*** Block opens ***

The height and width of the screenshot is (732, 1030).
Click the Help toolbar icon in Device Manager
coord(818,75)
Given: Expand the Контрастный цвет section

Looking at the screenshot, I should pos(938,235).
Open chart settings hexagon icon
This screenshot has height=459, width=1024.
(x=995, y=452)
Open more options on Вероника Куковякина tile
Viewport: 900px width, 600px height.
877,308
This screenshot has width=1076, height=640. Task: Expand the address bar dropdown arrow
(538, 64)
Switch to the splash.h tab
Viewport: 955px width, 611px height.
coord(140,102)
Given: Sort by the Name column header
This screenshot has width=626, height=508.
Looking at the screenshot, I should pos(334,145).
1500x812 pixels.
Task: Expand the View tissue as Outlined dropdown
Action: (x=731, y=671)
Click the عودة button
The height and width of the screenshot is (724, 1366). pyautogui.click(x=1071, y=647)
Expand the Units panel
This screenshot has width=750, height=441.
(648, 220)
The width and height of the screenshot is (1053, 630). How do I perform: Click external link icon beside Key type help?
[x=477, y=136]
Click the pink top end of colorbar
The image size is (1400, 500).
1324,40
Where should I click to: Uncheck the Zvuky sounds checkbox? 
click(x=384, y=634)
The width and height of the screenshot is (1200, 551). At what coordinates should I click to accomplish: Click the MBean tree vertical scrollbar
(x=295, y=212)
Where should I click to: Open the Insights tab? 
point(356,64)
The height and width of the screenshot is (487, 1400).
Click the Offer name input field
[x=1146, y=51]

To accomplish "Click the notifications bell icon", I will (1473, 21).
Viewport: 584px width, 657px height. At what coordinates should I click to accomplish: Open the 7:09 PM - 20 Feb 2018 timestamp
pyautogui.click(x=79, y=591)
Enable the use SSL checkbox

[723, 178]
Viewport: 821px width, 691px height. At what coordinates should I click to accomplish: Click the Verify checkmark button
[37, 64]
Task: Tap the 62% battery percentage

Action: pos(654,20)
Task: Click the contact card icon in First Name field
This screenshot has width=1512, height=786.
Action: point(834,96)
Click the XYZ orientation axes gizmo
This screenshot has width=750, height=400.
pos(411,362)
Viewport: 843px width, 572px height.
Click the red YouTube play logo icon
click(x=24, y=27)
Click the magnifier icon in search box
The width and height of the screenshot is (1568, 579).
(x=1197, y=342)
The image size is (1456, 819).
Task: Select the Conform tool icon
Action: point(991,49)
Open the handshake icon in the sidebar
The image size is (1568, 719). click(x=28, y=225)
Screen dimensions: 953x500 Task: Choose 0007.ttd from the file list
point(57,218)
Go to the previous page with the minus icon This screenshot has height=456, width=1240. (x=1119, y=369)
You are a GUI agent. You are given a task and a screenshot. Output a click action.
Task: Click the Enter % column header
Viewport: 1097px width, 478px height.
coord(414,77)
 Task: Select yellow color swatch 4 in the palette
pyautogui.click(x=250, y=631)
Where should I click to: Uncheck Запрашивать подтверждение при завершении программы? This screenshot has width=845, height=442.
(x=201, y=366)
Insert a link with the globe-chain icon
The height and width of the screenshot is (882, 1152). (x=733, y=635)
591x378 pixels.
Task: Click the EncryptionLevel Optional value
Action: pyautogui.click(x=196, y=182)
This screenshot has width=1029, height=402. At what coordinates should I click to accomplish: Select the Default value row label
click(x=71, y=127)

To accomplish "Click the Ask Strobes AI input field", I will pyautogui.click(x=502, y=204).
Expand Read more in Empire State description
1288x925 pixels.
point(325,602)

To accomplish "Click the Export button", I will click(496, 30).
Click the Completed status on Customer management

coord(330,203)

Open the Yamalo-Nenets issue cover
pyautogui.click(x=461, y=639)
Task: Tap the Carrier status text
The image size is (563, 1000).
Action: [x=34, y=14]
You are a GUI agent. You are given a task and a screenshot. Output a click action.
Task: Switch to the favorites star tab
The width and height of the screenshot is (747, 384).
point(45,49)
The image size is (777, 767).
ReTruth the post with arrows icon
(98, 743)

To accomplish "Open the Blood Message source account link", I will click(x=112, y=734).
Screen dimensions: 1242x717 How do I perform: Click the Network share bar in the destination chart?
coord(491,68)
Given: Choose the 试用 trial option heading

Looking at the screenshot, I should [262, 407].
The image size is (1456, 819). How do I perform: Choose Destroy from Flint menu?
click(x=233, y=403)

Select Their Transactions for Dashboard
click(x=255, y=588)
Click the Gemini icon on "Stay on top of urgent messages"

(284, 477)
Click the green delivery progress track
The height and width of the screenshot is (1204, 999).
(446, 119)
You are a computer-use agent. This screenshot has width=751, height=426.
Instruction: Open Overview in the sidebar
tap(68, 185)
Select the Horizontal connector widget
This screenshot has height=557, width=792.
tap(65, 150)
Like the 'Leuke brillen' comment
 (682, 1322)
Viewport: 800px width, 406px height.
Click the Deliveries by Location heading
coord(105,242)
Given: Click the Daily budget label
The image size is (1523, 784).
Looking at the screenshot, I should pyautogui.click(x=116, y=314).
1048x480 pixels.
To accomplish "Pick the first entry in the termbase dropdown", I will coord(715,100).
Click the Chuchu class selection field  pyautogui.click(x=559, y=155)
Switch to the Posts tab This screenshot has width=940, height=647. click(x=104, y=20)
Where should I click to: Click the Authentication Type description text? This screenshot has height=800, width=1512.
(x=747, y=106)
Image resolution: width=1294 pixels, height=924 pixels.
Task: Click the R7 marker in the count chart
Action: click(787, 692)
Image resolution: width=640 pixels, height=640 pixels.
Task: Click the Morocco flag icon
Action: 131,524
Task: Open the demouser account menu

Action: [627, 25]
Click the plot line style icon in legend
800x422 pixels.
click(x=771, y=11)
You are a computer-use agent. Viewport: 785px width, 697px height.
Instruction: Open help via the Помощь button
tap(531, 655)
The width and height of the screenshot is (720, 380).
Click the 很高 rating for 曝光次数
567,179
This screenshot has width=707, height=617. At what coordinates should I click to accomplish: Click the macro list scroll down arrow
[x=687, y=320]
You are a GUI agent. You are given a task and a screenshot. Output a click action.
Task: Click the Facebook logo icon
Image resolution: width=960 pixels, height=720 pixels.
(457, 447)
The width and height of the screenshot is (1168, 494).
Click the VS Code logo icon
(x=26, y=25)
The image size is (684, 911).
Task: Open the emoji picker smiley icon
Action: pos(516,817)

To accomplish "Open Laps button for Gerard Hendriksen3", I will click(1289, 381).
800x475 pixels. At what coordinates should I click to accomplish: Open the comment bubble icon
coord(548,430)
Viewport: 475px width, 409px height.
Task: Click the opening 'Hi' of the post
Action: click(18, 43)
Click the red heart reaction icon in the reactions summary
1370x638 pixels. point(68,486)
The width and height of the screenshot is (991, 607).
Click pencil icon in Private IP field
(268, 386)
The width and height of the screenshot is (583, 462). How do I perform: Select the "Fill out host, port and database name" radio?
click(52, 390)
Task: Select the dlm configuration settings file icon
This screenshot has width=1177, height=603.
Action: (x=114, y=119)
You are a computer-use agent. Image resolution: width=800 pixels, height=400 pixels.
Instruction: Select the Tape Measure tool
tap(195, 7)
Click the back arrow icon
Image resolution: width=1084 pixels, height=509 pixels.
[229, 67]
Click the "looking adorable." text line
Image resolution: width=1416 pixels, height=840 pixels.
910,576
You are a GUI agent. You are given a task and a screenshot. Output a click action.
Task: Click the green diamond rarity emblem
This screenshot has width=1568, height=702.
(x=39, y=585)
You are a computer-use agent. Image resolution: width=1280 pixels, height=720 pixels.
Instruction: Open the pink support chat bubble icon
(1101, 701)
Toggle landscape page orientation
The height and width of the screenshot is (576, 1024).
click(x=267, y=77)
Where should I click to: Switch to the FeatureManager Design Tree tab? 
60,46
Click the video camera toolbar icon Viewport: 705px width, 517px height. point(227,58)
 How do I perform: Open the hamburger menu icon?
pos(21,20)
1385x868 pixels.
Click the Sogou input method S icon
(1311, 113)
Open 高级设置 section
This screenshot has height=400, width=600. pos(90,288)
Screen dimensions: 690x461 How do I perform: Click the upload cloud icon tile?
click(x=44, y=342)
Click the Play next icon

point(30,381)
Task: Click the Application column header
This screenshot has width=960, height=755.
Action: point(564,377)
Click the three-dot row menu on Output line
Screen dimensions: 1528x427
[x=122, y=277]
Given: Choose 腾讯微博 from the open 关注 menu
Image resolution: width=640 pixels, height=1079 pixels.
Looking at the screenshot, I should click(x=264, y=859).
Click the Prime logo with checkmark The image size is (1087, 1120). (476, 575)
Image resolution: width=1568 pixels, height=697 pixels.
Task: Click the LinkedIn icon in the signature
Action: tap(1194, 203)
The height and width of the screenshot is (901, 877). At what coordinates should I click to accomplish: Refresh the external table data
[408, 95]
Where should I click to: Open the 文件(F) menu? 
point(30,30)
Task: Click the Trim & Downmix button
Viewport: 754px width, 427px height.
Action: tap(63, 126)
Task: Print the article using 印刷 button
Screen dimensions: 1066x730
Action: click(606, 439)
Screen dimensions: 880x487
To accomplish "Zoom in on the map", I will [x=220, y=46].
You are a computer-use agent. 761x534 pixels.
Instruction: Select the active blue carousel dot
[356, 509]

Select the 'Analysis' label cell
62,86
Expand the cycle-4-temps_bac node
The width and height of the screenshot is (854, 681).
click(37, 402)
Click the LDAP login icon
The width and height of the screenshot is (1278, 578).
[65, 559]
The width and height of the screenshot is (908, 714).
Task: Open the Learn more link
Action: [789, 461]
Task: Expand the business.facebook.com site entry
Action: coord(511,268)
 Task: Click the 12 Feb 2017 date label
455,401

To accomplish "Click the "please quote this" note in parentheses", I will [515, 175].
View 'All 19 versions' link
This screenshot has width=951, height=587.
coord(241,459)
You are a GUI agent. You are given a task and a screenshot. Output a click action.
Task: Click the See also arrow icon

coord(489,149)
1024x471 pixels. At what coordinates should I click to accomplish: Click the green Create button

*** Block closes ***

● **ASSIGNMENT**
Output exactly one stretch of the listing: from the line containing "1048x480 pixels." through the line containing "Switch to the Posts", both end lines included.

● **ANSWER TO THIS TASK**
1048x480 pixels.
To accomplish "Pick the first entry in the termbase dropdown", I will coord(715,100).
Click the Chuchu class selection field  pyautogui.click(x=559, y=155)
Switch to the Posts tab This screenshot has width=940, height=647. click(x=104, y=20)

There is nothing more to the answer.